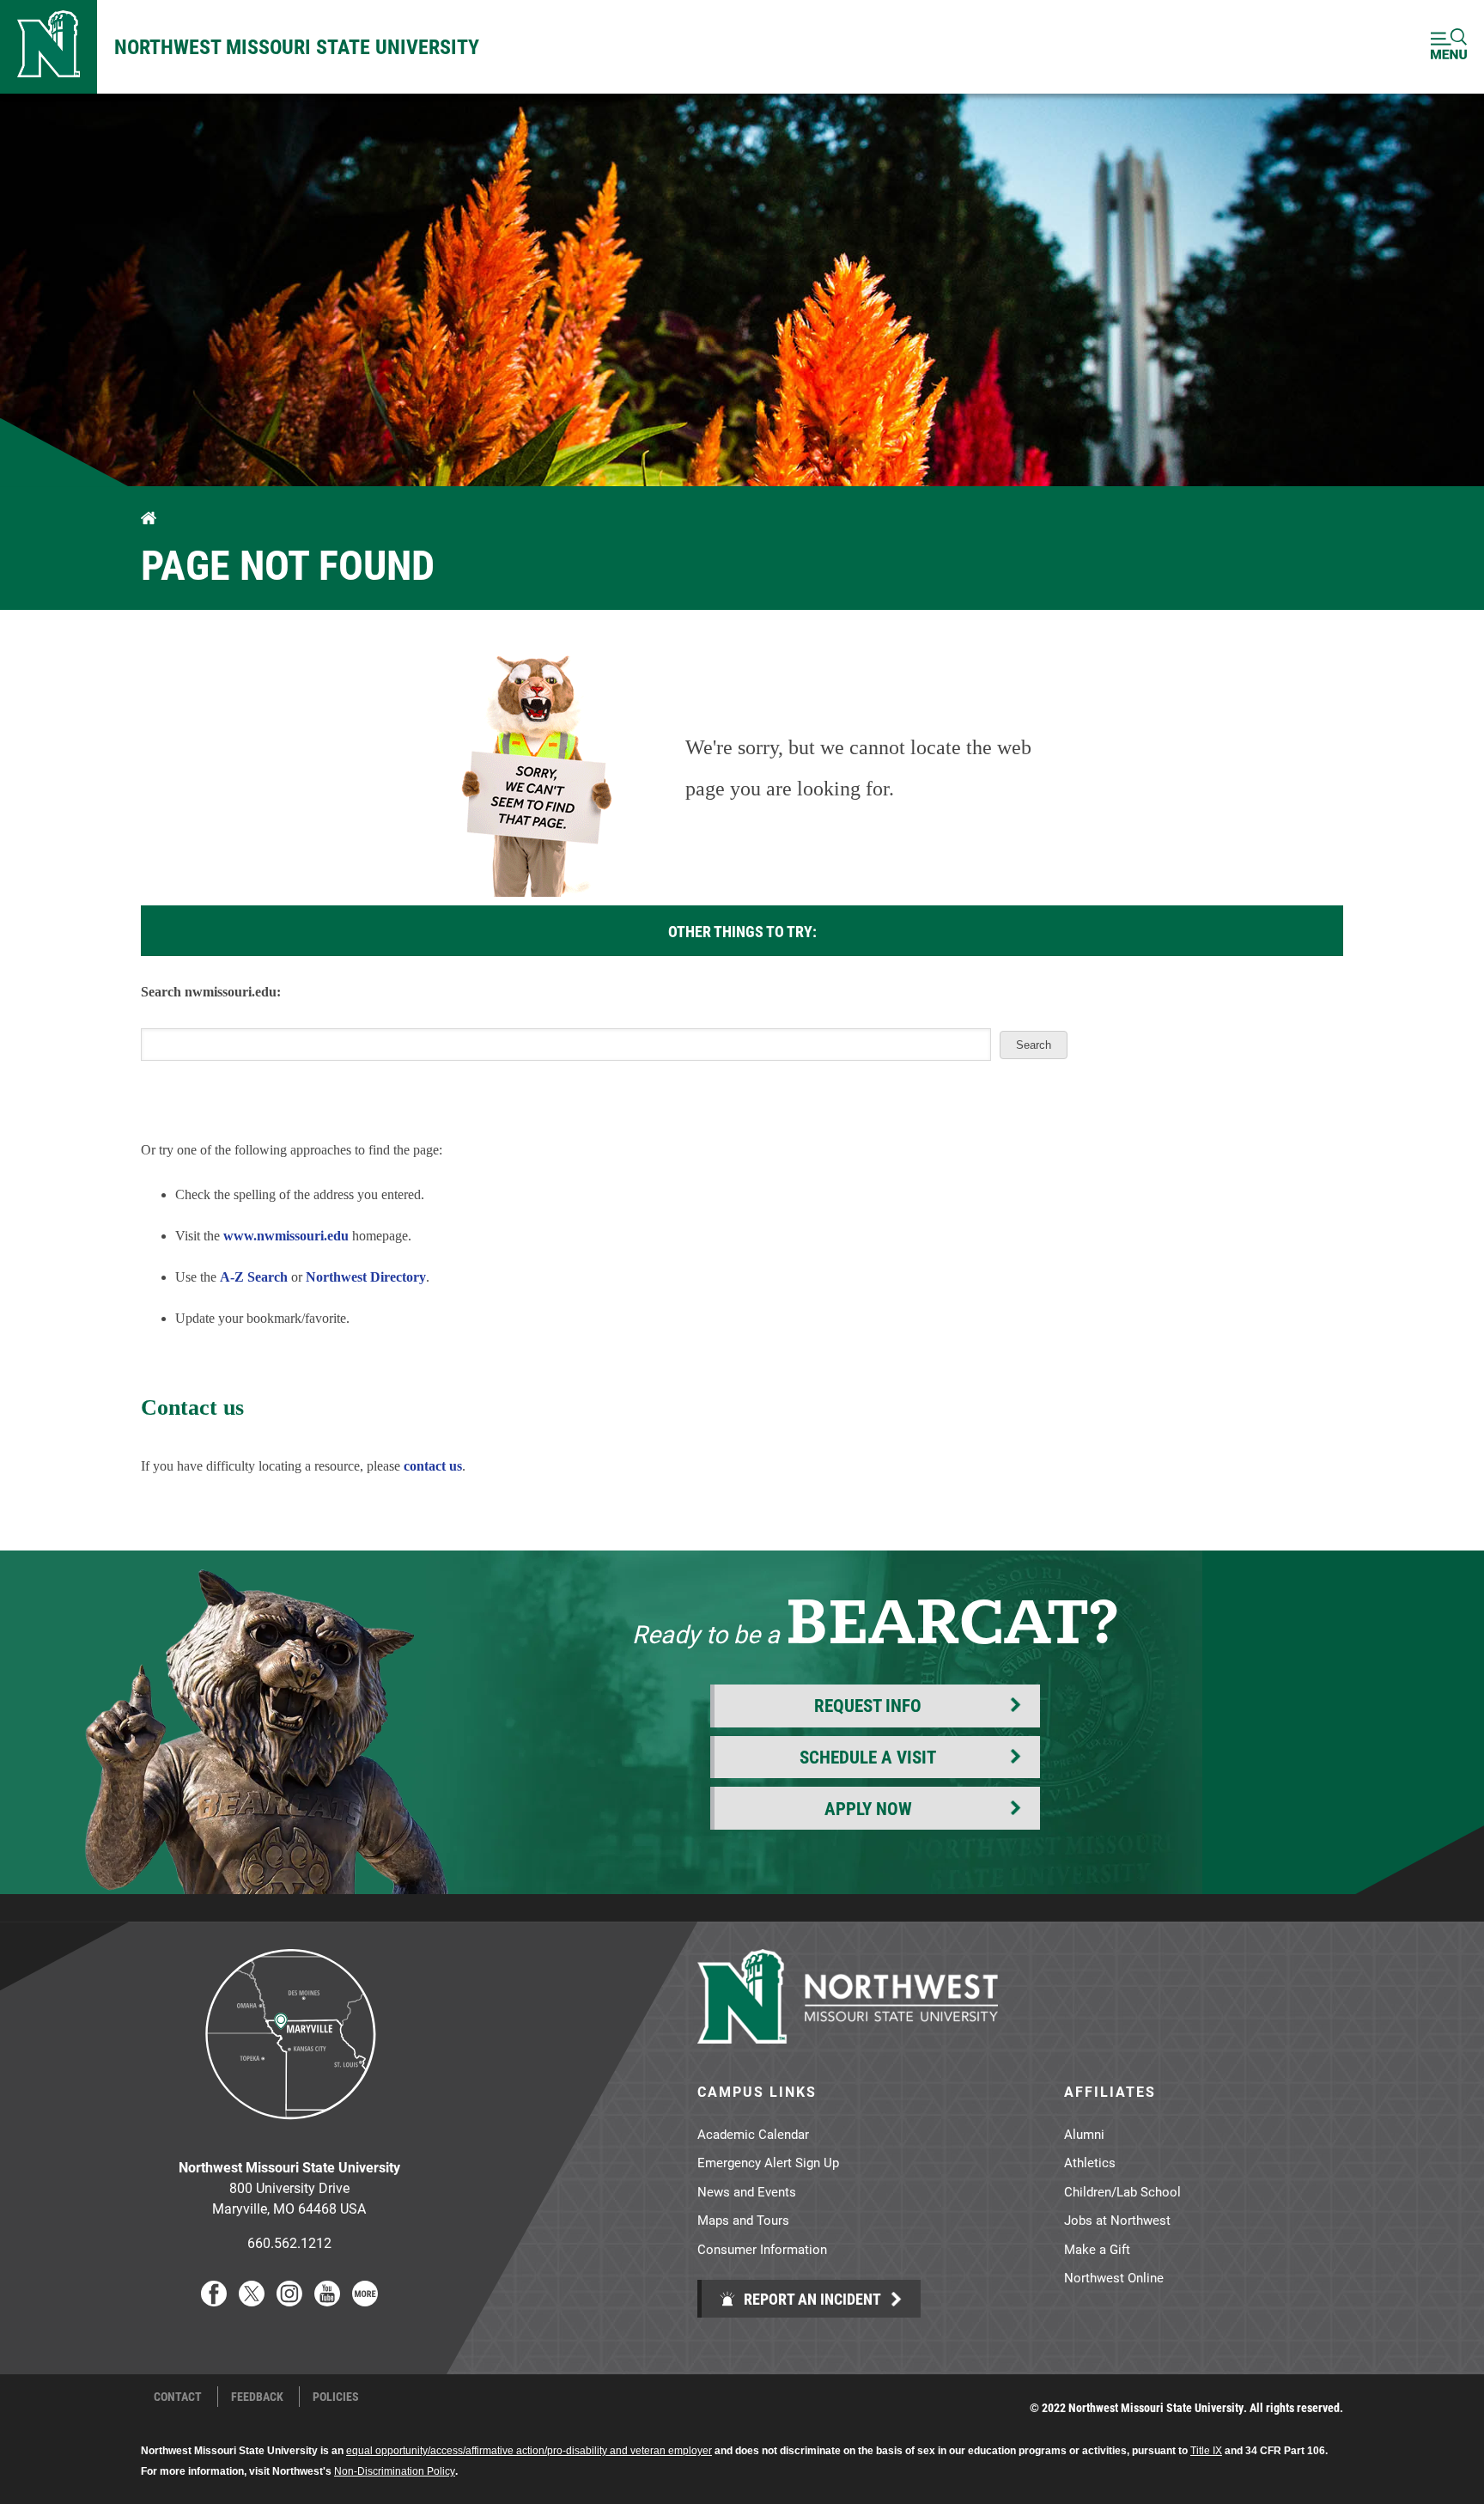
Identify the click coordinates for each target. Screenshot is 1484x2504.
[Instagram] (289, 2301)
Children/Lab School (1122, 2191)
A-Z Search (254, 1277)
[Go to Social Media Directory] (365, 2301)
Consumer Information (762, 2248)
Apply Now (868, 1808)
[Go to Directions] (289, 2132)
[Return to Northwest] (48, 47)
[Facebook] (214, 2301)
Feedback (257, 2396)
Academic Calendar (753, 2133)
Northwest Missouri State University (296, 46)
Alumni (1084, 2133)
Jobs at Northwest (1117, 2219)
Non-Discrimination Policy (394, 2471)
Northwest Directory (366, 1277)
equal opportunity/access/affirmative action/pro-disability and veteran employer (529, 2451)
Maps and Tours (743, 2219)
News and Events (746, 2191)
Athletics (1090, 2162)
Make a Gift (1097, 2248)
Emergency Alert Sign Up (768, 2162)
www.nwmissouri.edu (286, 1235)
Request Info (867, 1705)
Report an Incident (810, 2298)
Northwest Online (1114, 2277)
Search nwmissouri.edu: (211, 991)
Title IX (1206, 2451)
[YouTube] (327, 2301)
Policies (336, 2396)
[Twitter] (252, 2301)
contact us (433, 1466)
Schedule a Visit (868, 1757)
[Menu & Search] (1449, 47)
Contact (178, 2396)
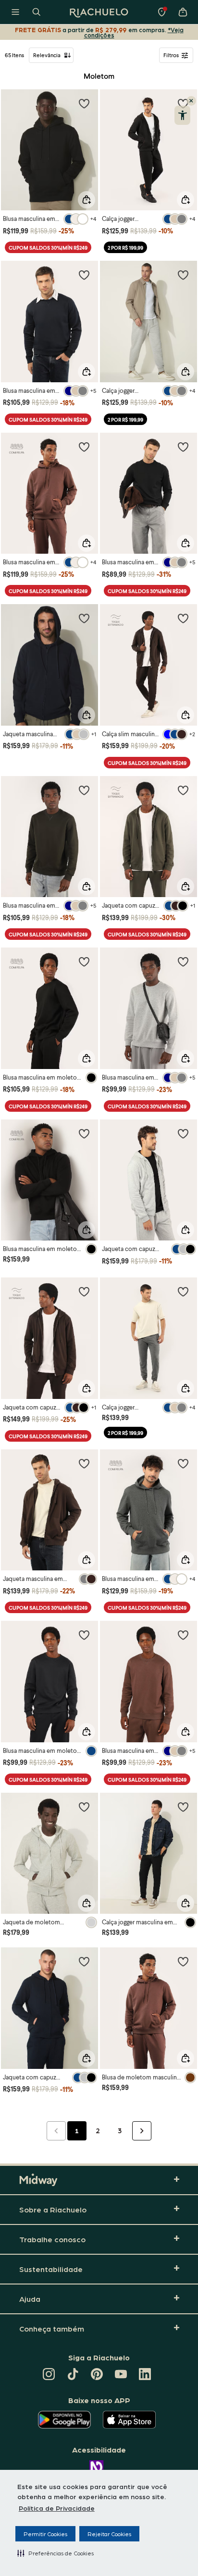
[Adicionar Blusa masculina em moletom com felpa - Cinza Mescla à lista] (183, 1463)
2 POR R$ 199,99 (125, 247)
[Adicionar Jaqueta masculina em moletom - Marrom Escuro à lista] (84, 1463)
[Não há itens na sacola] (182, 12)
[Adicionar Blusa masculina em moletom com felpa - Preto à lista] (84, 103)
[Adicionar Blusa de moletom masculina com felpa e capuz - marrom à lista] (183, 1961)
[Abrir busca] (36, 12)
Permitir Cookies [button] (45, 2534)
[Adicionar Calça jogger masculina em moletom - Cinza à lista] (183, 1291)
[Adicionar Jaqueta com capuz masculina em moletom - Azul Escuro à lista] (84, 1961)
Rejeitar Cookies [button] (109, 2534)
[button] (55, 2553)
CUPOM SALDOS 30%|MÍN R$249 (48, 247)
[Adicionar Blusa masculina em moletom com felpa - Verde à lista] (84, 790)
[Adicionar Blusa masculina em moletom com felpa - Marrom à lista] (84, 446)
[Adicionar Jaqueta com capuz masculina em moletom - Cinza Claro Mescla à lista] (183, 1133)
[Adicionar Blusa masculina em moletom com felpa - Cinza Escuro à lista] (183, 961)
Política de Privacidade (57, 2507)
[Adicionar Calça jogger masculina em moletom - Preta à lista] (183, 1807)
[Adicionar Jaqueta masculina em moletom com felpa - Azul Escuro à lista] (84, 618)
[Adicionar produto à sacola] (86, 199)
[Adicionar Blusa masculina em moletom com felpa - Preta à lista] (84, 961)
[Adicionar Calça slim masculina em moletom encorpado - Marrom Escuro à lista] (183, 618)
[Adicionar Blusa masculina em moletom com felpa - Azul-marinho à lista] (84, 275)
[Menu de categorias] (15, 12)
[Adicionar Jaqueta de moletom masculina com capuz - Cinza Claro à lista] (84, 1807)
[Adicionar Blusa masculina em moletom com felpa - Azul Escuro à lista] (84, 1635)
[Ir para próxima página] (141, 2130)
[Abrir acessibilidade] (182, 115)
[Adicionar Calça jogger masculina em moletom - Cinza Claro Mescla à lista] (183, 275)
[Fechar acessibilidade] (191, 101)
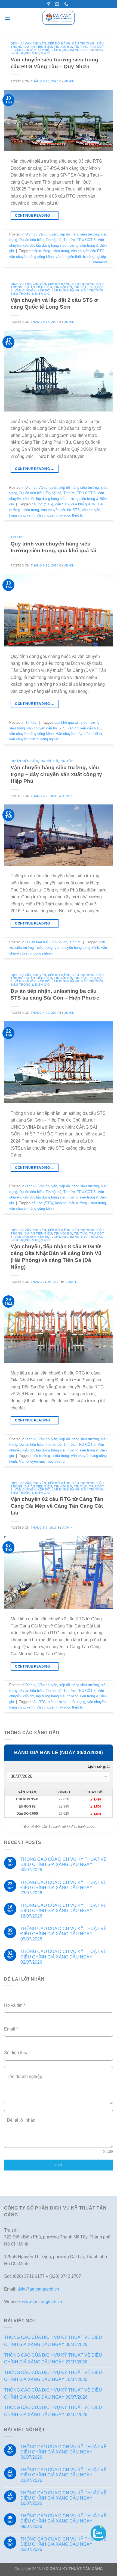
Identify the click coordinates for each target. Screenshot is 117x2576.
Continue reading (34, 215)
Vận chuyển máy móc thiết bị (59, 515)
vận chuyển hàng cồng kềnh (31, 257)
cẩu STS (62, 504)
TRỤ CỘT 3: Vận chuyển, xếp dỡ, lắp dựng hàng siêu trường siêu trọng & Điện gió (57, 50)
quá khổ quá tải (83, 504)
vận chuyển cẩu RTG (87, 251)
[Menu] (7, 17)
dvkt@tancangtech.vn (38, 2289)
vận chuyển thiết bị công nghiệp (81, 257)
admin (69, 81)
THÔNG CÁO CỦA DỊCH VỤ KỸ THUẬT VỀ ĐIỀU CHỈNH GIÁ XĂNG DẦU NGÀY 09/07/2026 (63, 1933)
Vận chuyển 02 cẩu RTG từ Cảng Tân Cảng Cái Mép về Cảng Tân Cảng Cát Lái (57, 1506)
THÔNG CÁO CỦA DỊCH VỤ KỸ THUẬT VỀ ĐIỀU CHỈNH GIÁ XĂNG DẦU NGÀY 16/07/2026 (63, 1910)
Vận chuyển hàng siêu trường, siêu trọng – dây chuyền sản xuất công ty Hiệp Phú (56, 774)
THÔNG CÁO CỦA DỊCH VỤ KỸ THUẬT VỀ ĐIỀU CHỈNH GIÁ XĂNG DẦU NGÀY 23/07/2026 (63, 1887)
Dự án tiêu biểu (38, 46)
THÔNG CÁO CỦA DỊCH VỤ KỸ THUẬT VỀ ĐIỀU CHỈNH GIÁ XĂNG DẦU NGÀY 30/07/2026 (63, 1864)
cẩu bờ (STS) (42, 504)
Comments (98, 262)
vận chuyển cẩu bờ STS (60, 510)
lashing (60, 1203)
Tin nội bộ (63, 46)
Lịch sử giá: (99, 1766)
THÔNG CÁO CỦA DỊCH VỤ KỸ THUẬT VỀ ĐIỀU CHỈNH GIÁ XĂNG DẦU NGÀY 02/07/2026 (63, 1956)
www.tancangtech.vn (42, 2301)
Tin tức (80, 46)
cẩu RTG (39, 1702)
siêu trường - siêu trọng (50, 251)
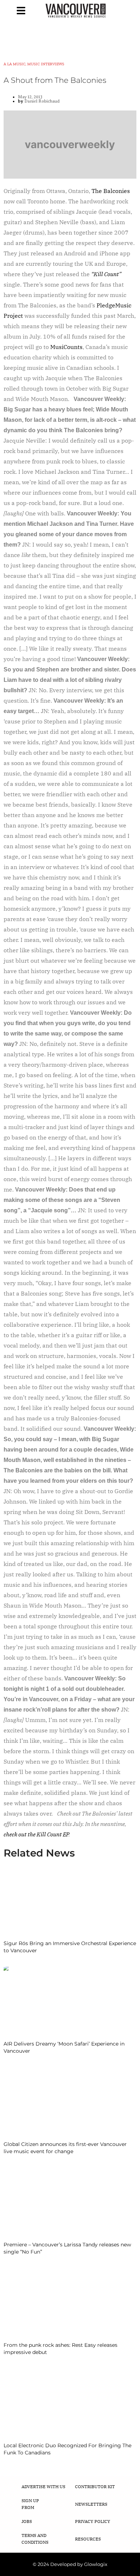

Task goal ->
Only the lines from the one containing "cẩu bờ (STS) (42, 504)" through the last line of the data may appear in the answer, each given again exactly and with pictures left out.

Solution for this exercise ->
cẩu bờ (STS) (42, 504)
Comments (98, 262)
vận chuyển cẩu bờ STS (60, 510)
lashing (60, 1203)
Tin nội bộ (63, 46)
Lịch sử giá: (99, 1766)
THÔNG CÁO CỦA DỊCH VỤ KỸ THUẬT VỀ ĐIỀU CHỈNH GIÁ XĂNG DẦU NGÀY 02/07/2026 (63, 1956)
www.tancangtech.vn (42, 2301)
Tin tức (80, 46)
cẩu RTG (39, 1702)
siêu trường - siêu trọng (50, 251)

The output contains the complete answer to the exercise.